Plusieurs jours se sont écoulés sans que je songe à autre chose qu’à ce visage qui se composait sous ma main. Comprenez-moi bien, je pensais à lui, à lui seulement et pas à Danièle. La jeune doctoresse ne constituait plus pour moi qu’un déclic. Je n’avais plus envie de la voir, ni de revoir son cabinet. Je me moquais de son mari jaloux, de sa bonne qui l’espionnait, et de la salle d’attente morose où fleurissaient les cerisiers du Japon. Ce qui comptait, c’était le portrait ! Il venait bien. Je l’exécutais de mémoire sans presque faire appel à mes croquis et sans avoir besoin de le confronter avec le modèle. J’étais heureux en sa compagnie. Il dégageait un charme plus pénétrant encore que celui de Danièle, plus suave. Sur la toile, le fameux « mystère » de la doctoresse s’était accru. C’était devenu une énigme. À cause des yeux. Son regard oblique allait jusqu’au fond de vous-même et captait toutes vos pensées sans rien livrer des siennes.
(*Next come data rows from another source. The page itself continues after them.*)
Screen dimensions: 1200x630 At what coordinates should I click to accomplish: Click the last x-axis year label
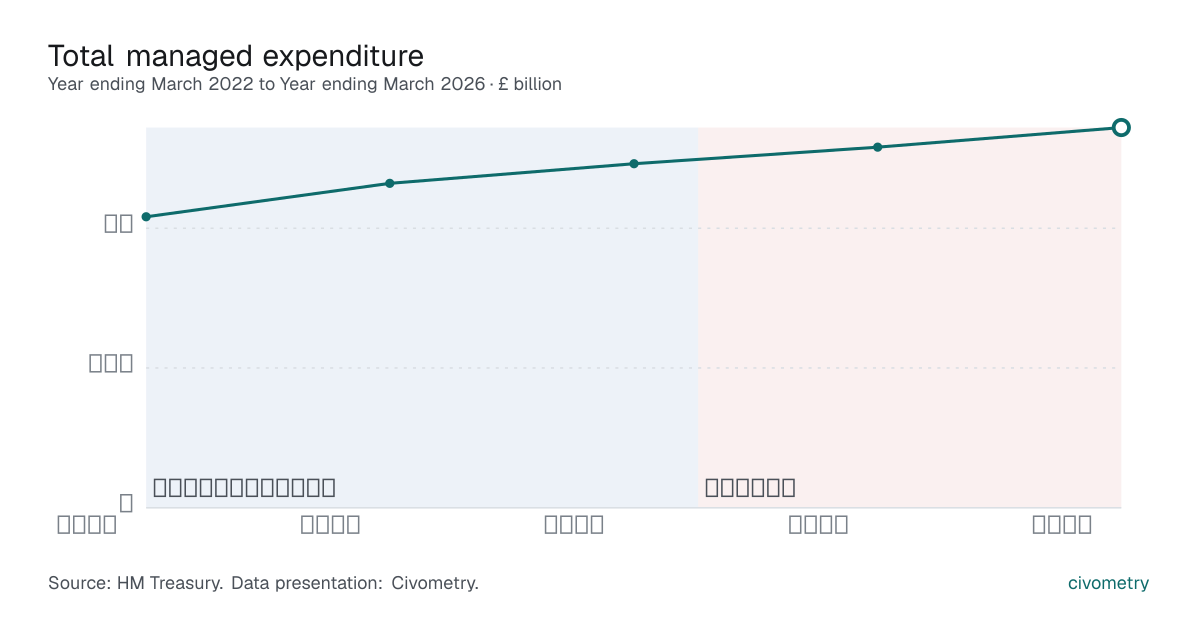[x=1062, y=525]
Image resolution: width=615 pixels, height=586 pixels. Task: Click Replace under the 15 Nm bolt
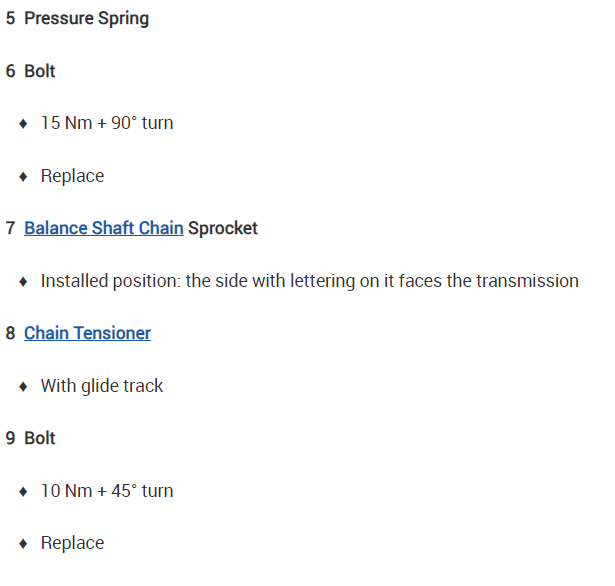[72, 176]
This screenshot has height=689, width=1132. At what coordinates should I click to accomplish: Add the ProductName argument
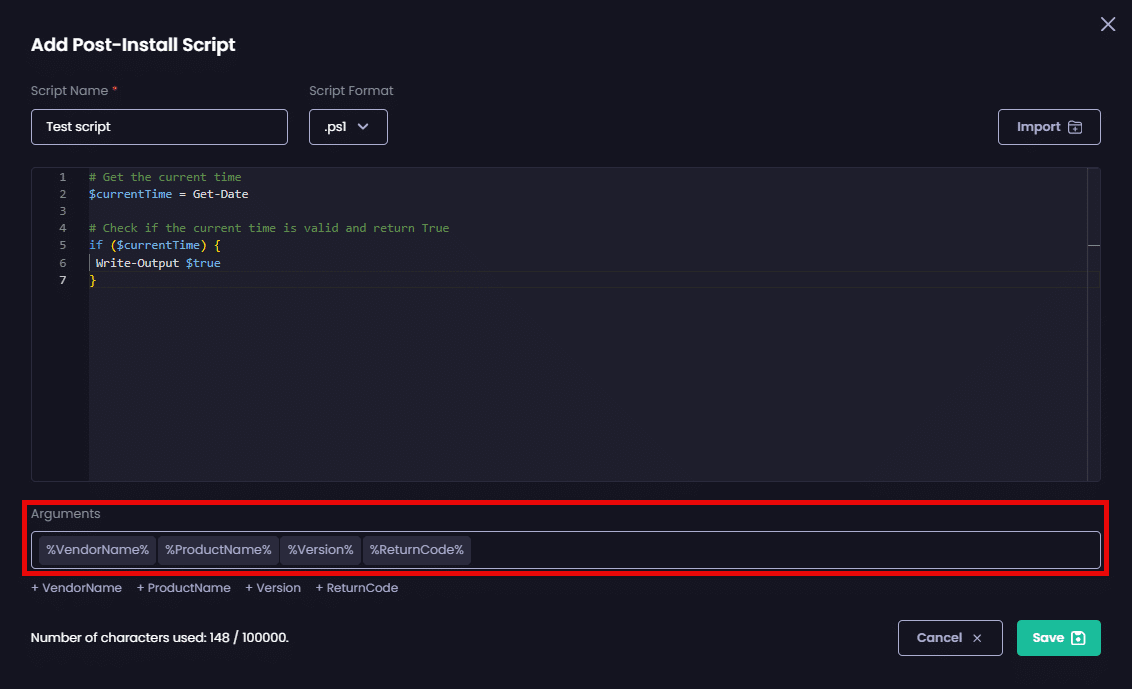tap(183, 588)
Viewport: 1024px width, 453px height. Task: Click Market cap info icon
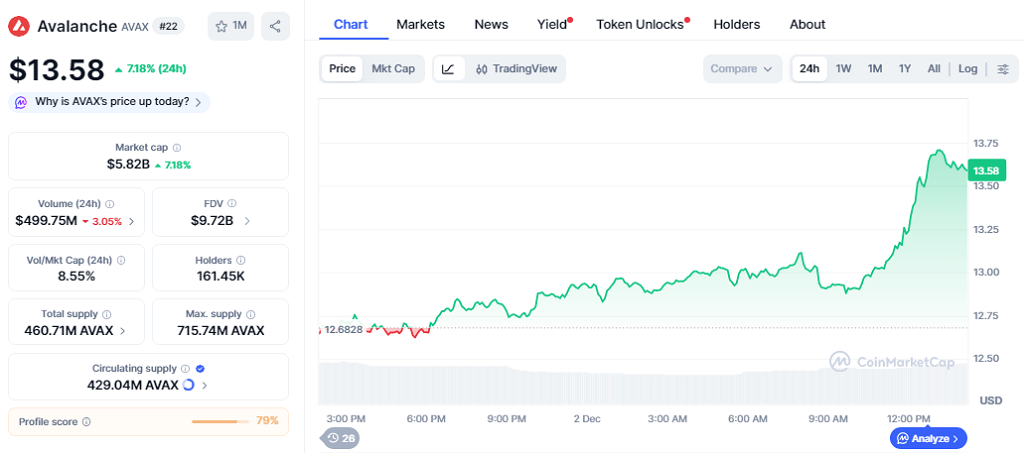177,147
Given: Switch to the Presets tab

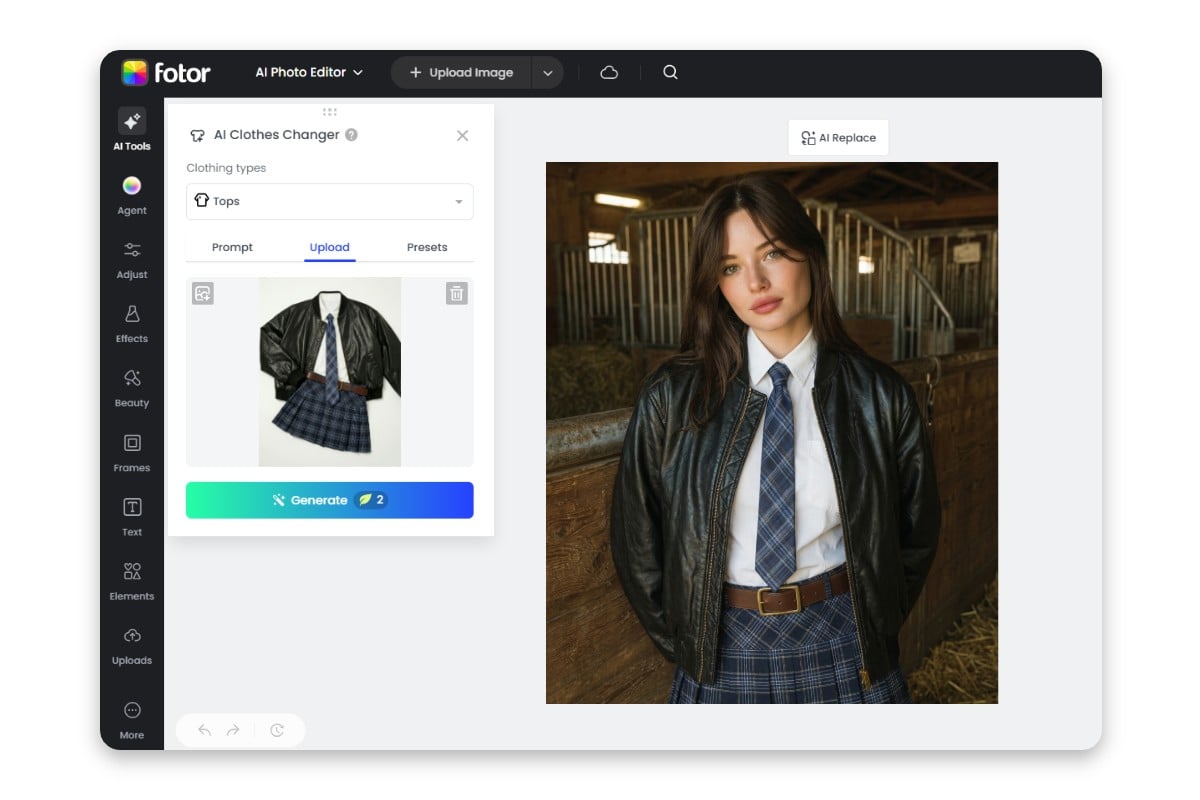Looking at the screenshot, I should click(x=427, y=247).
Oui, quand j’y pense, je m’aperçois que jamais je n’ai été aussi pleinement heureux, artistiquement parlant, que pendant la période de ce portrait. Et puis, comme tout a une fin, surtout les bons moments, un après-midi ça s’est gâté.

* * *

Cela a commencé par la sonnerie du téléphone. Depuis un bon moment elle vrillait le silence sirupeux de la maison. Je me demandais ce qu’Achille attendait pour répondre. Agacé, j’ai ouvert ma porte et l’ai appelé, mais ce diable-là avait filé en douce. Il était au mieux avec une serveuse de café des environs et sous les prétextes les plus fallacieux il s’esquivait pour aller lui faire un brin de cour devant son comptoir.

La voix de Riton m’est parvenue du hall.

— Te casse pas le chou, François, je vais répondre !

Quelques brefs instants se sont écoulés. De nouveau, la voix du garçon a retenti, légèrement altérée.

— Tu veux descendre ?

Au ton, j’ai senti qu’il se passait quelque chose d’insolite. Je suis descendu en sautant trois marches à la fois. L’écouteur gisait près de l’appareil et je lui ai trouvé je ne sais quoi d’inquiétant. Riton se tenait adossé au mur, les yeux en coin, la bouche tordue, avec le bout des doigts joints à l’ouverture de ses poches.

— Qui est-ce ?

Il n’a pas répondu. Ses mâchoires saillaient et il faisait grincer ses dents pour m’énerver, sachant que je ne pouvais supporter ce bruit. J’ai saisi l’écouteur.

— Je vous dérange ?

C’était Danièle. Elle me dérangeait en effet beaucoup. Je suis un garçon terriblement compliqué, je trouvais que sa voix altérait mon enthousiasme pour le portrait.

— Bonjour !

— Vous étiez en train de travailler ?

Si elle avait pu me voir, en pantalon de velours et pull-over déchiré, poisseux de peinture, elle aurait été la première à rire de la question.

— Oui.

— Vous travaillez sur…

La présence hargneuse de Riton me gênait. Pour comble de bonheur, il s’est avancé et d’un geste rapide a pris l’écouteur annexe. J’ai voulu le lui reprendre, mais il s’est écarté, faisant basculer l’appareil téléphonique qui s’est mis à pendre ridiculement entre les deux fils que nous tenions. Je l’ai récupéré et tenu sous mon bras.

— Que se passe-t-il ? a demandé Danièle, inquiète de ce remue-ménage.

— Rien, j’ai fait choir le téléphone.